Grant staggered backward, only remaining upright by striking against the wall at his rear. He watched as the other man, the one who had grabbed his blaster, threw the Copperhead dismissively aside. The weapon clattered to the floor, kicking up water from a puddle that had accumulated there.
Grant was a highly trained combatant; even a momentary advantage for an enemy was short-lived unless they knew how to press that advantage. Grant rolled his shoulders as his enemy came for him again, swung a punch at White Eyes’s jaw that crossed the space between them like a rocket. The man’s head whipped back under the impact as Grant’s fist connected, a crunch of crushed gristle or bone accompanying the strike. But the man did not so much as grunt, just flopped back with a stagger, falling against the wall.
Grant moved forward, closing in on his second attacker. They had caught Grant unawares, as he had let his guard down for just that fraction of a second as he spoke with Hurbon. But he was a trained hard-contact Magistrate and they were just civilians. Putting them out of commission, even if they had no sense of pain or self-preservation, would be a matter of a few seconds, not minutes.
The second man strode toward Grant, arms outstretched, teeth catching the flickering candlelight as a wicked grin appeared on his face. He swung a punch, but Grant blocked it,
overturned it and threw the man off balance so that he staggered wildly in a three-step spin.
Grant kicked out with his right leg, delivering a hard blow to the tottering figure’s belly as he circled past. The man crumpled at the impact, doubling over himself like balsa wood struck by a sledgehammer.
Grant turned as his foe dropped to the deck, ready for the first man whom he sensed was rising. He was right—the man was just pulling himself up off the floor where he had gone slamming against the wall.

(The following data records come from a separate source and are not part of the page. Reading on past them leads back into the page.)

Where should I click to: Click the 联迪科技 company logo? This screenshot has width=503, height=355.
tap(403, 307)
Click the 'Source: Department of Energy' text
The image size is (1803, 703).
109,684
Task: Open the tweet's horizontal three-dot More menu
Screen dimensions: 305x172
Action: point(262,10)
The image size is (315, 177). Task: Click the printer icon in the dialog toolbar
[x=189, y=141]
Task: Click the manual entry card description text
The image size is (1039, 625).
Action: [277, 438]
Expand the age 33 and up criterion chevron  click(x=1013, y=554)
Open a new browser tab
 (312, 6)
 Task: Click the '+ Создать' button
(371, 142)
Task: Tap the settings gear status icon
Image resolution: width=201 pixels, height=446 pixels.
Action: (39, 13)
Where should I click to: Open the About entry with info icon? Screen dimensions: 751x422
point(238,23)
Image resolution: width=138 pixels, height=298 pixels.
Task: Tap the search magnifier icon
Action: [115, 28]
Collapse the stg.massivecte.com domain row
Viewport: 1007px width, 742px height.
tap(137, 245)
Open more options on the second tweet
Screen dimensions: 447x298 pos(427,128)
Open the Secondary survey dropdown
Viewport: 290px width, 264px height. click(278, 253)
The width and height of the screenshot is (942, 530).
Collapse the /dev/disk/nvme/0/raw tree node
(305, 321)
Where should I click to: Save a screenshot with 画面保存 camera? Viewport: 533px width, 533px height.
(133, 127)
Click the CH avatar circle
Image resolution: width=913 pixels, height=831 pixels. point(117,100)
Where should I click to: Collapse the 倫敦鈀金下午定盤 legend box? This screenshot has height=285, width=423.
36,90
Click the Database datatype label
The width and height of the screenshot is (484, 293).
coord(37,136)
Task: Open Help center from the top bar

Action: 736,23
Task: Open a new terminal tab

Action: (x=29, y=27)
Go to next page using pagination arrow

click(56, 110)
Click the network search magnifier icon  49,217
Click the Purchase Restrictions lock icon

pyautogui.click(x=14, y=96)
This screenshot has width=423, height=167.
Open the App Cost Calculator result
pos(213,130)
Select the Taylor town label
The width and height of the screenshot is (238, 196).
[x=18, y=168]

Grant leaped, delivering a double kick to the man’s jaw, knocking his head so hard it spun. Grant landed with a splash of displaced water as his foe went down, the other man dropping to the floor, all the fight gone out of him.
Grant turned back to the end of the corridor, eyeing the doorway that loomed there. He saw now that the doorway had no door; instead the entrance was masked by a scarlet blanket draped across it, and through this Grant could see the flicker of a candle, turning the material into a bloodred rectangle and casting the whole corridor in its scarlet hue. Hurbon had to be behind it, Grant knew. His hand twitched as he felt for the Sin Eater strapped against his wrist, drawing it into his palm. It was time to finish this.
* * *
THREE FLOORS ABOVE, Brigid and Kane had left the waterlogged cafeteria and were carefully making their way along the corridor beyond.
“Grant?” Kane growled. “You out here?”
“The elevator’s gone,” Brigid pointed out. “You notice?”
Kane glanced at her and nodded. “Yeah. Someone’s used it.”
“Probably Papa Hurbon,” Brigid proposed.
“Then either Grant went with him or he followed,” Kane reasoned.
The two Cerberus warriors halted before the closed elevator doors. The muck had been brushed from the indicator panel, leaving a dirty smear. It showed the elevator was now at the lowest level of the redoubt.